DOCUMENT TEXT:
** begin **

It's been four years since Assassin's Creed became an annual fixture. Every year, like clockwork, Ubisoft releases a brand new, fully developed title in the AC series. But things have changed slightly this year. In a surprising move, Ubisoft decided to ditch the cross-gen development for this year's release of Assassin's Creed, and focus on making two different titles that focused on different directions. With Assassin's Creed: Unity coming to current gen and PC only, many fans will likely miss out. But it seems like people have forgotten that another title in the series is releasing on the same day.

The ever elusive Assassin's Creed: Rogue, which was just announced two months ago, is Ubisoft's attempt to try to offer something for fans who haven't made the jump to current gen, but also aims to improve upon the design and structure set by fan-favorite Assassin's Creed IV: Black Flag. Speaking with Rogue's producer, Karl Luhe, and after spending a good four hours with the tittle at a recent preview event, I see that there's a lot to like with this recent entry in the series.

But I still do have some misgivings.

Assassin's Creed: Rogue (PS3, Xbox 360[Previewed], PC)
Developer: Ubisoft Sofia
Publisher: Ubisoft
Release Date: November 11, 2014 (PC Early 2015)

Set after the events of Assassin's Creed IV: Black Flag and taking place before Ratonhnhaké:ton's story in Assassin's Creed III, players take on the role of Shay Cormac, a newly trained assassin in North America. While slowly becoming disillusioned by their ways, he is eventually betrayed and left for dead after a mission goes south. He manages to escape and retreats back to New York, but vows vengeance against the Order of Assassins. He later meets Haytham Kenway of the Templar order, and joins their fight against the Assassins -- using their own skills and training against them.

** end **

Stored data:
** begin **

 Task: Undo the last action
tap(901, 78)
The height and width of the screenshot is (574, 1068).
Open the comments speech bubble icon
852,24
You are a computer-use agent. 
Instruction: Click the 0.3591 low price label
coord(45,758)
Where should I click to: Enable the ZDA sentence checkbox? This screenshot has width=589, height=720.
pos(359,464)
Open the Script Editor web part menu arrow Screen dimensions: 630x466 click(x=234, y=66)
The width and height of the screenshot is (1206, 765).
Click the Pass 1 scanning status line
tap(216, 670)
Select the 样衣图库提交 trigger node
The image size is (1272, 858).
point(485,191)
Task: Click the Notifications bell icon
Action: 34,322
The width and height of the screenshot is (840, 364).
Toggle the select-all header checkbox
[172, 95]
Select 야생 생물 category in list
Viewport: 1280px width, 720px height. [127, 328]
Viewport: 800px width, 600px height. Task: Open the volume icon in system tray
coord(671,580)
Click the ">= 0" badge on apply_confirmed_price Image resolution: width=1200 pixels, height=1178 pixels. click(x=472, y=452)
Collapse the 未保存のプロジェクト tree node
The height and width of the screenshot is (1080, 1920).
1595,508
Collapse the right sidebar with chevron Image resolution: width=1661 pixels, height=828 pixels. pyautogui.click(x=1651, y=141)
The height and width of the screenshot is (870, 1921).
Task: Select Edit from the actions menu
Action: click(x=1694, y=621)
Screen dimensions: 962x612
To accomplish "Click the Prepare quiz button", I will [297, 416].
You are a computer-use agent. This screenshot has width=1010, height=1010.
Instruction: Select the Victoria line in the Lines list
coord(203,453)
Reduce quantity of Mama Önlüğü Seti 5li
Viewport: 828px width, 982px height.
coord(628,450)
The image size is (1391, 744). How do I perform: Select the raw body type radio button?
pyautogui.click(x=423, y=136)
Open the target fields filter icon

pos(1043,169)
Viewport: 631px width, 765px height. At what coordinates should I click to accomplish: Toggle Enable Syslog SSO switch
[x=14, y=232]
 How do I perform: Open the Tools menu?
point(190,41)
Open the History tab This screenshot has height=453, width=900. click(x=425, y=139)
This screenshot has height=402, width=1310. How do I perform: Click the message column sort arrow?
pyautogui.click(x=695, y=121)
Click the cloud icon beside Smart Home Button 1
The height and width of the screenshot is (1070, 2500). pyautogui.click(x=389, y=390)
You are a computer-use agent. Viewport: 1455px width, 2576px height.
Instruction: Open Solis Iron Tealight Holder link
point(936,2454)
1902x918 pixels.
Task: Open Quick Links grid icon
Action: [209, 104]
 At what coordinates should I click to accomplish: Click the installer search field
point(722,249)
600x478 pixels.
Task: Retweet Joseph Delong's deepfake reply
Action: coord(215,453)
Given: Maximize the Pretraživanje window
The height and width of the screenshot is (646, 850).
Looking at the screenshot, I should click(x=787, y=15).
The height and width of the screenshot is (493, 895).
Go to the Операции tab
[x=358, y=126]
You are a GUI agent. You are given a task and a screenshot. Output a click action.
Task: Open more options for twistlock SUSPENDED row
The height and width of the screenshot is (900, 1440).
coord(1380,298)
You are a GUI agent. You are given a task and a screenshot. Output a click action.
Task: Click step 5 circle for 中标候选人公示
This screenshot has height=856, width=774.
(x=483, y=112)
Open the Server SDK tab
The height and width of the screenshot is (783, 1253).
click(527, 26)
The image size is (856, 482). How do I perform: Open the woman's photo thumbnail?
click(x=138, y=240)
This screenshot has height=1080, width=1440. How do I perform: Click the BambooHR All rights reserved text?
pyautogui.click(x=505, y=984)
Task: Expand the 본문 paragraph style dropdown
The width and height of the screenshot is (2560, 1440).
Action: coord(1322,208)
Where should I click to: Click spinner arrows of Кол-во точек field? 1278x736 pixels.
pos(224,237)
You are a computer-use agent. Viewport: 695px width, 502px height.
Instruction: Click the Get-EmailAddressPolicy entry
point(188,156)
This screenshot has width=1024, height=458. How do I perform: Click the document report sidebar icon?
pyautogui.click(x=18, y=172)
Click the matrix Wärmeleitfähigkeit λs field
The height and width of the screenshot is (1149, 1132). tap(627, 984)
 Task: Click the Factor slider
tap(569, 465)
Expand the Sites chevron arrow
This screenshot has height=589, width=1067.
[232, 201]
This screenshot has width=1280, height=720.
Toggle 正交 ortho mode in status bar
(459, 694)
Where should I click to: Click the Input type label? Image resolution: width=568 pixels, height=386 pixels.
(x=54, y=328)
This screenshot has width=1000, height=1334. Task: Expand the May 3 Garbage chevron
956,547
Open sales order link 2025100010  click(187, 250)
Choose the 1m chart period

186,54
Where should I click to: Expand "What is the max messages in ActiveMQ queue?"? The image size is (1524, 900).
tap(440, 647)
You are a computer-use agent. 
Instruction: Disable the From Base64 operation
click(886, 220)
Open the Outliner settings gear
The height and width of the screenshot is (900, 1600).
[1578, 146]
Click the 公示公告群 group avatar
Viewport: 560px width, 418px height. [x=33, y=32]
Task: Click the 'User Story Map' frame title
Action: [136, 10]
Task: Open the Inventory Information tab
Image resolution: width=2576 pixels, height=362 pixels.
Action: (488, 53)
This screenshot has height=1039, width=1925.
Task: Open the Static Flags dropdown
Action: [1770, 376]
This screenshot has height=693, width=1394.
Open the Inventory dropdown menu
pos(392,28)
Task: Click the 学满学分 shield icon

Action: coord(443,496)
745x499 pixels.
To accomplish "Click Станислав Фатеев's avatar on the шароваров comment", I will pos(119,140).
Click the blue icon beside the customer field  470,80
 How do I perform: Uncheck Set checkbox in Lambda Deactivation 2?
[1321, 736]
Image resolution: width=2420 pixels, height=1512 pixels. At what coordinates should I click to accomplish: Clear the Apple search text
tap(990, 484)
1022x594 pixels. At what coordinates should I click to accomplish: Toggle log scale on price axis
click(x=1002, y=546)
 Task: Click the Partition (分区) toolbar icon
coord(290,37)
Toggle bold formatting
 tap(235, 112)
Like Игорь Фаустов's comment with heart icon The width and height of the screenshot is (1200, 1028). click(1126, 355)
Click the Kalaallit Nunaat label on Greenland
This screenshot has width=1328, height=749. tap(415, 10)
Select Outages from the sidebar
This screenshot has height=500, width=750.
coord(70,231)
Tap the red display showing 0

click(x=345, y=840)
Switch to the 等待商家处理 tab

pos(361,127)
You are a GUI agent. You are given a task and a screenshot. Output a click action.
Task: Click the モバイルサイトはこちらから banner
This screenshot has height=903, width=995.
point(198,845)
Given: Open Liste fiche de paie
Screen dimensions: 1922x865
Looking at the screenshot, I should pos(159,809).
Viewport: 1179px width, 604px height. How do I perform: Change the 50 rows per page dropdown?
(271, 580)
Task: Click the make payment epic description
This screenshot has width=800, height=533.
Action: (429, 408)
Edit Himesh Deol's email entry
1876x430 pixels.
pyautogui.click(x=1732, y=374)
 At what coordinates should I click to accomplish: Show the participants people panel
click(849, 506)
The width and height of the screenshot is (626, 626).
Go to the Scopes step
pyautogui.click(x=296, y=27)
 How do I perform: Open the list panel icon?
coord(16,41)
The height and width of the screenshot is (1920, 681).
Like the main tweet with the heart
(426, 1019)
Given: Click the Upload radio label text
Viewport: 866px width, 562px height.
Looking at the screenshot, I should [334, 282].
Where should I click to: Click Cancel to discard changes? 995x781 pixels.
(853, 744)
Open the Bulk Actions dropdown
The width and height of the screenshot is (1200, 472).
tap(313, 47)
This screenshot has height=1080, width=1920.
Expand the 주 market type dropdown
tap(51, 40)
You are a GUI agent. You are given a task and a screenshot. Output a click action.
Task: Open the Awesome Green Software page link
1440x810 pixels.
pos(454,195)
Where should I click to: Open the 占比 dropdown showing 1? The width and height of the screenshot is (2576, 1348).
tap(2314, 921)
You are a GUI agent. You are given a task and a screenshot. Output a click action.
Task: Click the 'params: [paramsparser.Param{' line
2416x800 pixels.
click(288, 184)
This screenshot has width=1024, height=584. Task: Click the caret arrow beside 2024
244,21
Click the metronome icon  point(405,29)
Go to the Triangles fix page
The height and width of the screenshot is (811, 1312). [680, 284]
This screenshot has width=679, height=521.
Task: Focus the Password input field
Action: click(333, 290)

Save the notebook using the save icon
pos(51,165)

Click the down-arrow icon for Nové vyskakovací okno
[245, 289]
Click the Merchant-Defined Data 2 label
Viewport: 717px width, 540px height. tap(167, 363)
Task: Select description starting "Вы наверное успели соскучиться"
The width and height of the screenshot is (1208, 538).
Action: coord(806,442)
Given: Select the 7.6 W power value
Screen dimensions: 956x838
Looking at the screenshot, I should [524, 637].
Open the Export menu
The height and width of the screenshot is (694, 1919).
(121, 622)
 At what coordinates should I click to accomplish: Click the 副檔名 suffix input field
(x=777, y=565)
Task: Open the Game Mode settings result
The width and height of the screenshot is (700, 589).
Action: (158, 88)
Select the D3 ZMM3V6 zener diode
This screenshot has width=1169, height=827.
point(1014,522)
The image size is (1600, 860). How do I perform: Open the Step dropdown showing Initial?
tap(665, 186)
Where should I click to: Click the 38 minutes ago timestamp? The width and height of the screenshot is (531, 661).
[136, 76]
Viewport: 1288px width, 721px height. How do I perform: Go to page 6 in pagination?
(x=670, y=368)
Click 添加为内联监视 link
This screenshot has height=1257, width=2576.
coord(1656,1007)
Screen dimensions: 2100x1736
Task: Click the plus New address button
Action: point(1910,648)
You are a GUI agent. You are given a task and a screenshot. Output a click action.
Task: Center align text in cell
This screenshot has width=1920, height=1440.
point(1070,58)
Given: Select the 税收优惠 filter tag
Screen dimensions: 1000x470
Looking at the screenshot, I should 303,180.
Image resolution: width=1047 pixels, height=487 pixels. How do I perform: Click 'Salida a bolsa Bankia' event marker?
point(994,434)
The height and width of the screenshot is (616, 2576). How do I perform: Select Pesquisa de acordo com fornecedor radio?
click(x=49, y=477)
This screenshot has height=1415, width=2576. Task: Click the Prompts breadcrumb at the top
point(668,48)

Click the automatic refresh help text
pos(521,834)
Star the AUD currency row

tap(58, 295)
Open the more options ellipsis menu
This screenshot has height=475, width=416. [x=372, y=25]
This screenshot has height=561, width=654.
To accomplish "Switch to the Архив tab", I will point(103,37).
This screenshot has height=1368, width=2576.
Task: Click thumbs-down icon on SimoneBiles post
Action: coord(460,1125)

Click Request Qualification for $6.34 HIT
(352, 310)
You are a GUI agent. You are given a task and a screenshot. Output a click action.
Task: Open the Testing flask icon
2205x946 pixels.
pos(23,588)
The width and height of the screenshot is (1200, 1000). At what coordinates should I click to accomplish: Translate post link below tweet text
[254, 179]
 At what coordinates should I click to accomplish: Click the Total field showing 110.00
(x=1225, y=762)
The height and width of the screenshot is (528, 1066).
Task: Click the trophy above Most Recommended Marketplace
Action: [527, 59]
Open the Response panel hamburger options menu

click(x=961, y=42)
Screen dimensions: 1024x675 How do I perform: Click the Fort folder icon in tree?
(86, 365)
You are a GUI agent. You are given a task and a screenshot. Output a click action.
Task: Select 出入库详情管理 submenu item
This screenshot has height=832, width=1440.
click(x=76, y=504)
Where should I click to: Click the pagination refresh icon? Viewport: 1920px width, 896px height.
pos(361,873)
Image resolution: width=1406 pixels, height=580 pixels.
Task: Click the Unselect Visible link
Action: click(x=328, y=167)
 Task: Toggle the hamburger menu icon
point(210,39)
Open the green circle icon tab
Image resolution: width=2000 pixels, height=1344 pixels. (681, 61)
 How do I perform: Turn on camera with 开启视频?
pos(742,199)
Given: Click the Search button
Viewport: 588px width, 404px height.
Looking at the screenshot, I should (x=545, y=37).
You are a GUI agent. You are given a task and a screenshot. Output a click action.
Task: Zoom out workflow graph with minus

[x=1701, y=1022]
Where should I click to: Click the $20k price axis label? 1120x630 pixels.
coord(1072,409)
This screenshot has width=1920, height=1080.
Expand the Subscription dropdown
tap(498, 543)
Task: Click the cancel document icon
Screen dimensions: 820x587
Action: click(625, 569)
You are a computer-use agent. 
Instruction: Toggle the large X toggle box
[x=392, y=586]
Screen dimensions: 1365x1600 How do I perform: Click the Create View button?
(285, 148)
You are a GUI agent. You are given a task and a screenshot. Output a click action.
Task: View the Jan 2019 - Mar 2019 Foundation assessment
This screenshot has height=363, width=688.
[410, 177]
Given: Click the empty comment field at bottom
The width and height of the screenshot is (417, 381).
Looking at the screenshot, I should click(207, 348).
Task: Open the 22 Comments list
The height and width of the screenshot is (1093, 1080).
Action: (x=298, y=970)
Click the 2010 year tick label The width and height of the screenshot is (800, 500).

** end **

GIVEN EXERCISE 1: List every specific Assassin's Creed game that the preview names by its subtitle or numeral.
GIVEN EXERCISE 2: According to the Assassin's Creed preview, which studio developed Rogue?
GIVEN EXERCISE 3: Using the Assassin's Creed preview, explain why Ubisoft released Rogue alongside Unity that year.

RESPONSE 1: Assassin's Creed: Unity, Assassin's Creed: Rogue, Assassin's Creed IV: Black Flag, Assassin's Creed III

RESPONSE 2: Ubisoft Sofia

RESPONSE 3: Unity was coming only to current-gen consoles and PC, so many fans would miss out on it. Rogue was Ubisoft's attempt to offer something to fans who had not yet made the jump to current gen. It also aimed to improve on the design and structure of Assassin's Creed IV: Black Flag.